あれだけ有ったリードがいつの間にか失われ、遥か後方だった勇者が、今、まさに自分を追い抜こうとしている。
──な、な、なんで!?
どんなに考えてみても、テレサの思考は追い付かない。
リードを保つためにテレサは再び加速を試みる。
しかし……
これまでの道のりで加減速を繰り返してきたテレサは、あまりにも体力を消耗していた。テレサの呼吸は乱れて規則性を失い、脚はまるで他人の脚のように言うことを聞かない。
テレサは何度も後ろを振り返った。
京子は着実に距離を詰めて来る。
──な、何が起きているの!!??
テレサの混乱。それは、テレサが『ラストスパート』という概念を知らなかったことに由来した。

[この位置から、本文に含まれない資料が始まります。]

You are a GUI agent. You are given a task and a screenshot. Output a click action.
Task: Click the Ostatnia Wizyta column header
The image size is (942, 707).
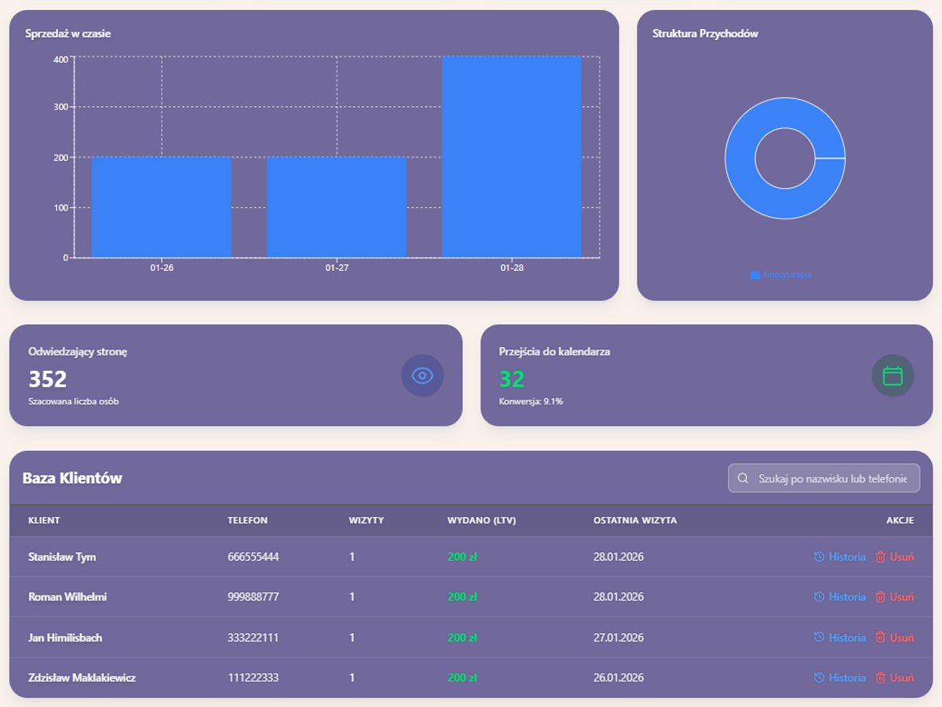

体力を温存し、最後で力走して、体力がゼロになるのと同時にゴールする。現代の高校生なら誰でも知っている『ラストスパート』は、実はかなり難しい。それに、『ラストスパート』は身体への負担も大きく、初心者には危険だと言われている。
京子は『熱波苦悶開脚走』の勝負所をラスト3キロと見定めてラストスパートを仕掛けたのだ。
京子は温存した体力を解放して加速する。
テレサに対抗する余力は残されていなかった。
──なんで、なんで、なんで!!??
テレサの混乱は増すばかりだった。
次の瞬間。
フッ。と、風が頬を撫でた気がした。
テレサが隣を見ると、いつの間にか追い付いた京子がこちらを見ている。
──!?
京子の顔を見たテレサは、再び驚きで双眸を丸くした。
折り返し地点で見た鬼気迫る表情とは打って変わり、京子は爽やかな笑顔をこちらに向けている。その顔は「テレサ、一緒に走るのは楽しいね」とでも言っているかのようだ。
テレサは戸惑った。
京子の笑顔を見ていると、戦意が挫かれそうになってしまう。
──ま、負ける訳には……ガルタイ族の名誉が……。
テレサは視線を前方へと戻し、自らを奮い立たせた。歯を食いしばって腕を振り、石道を蹴る。その時、その囁きは確かにテレサの耳へと届いた。
「テレサ、お互い頑張ろうね」
驚くテレサをしり目に、声の主は前へ、前へと進んでゆく。
ついに京子がテレサを抜き去ったのだ。
『熱波苦悶開脚走』が始まって一時間以上が経っていた。
× × ×
「ぬ、抜いた!? ついに抜いたぞ!! 勇者さま、凄い!!」
「やったぞ!! 砂漠の英雄を抜き去った!!」
「京子勇者さま!! 勝利は目前です!! 頑張れ!!」
京子がテレサを抜き去ると、『砂漠の幽霊船』の船上ではひと際大きく歓声が上がった。とは言っても、それはレオたち『チーム茜』だけで、クルドやガルタイ族の面々は渋い顔でレースを見守っている。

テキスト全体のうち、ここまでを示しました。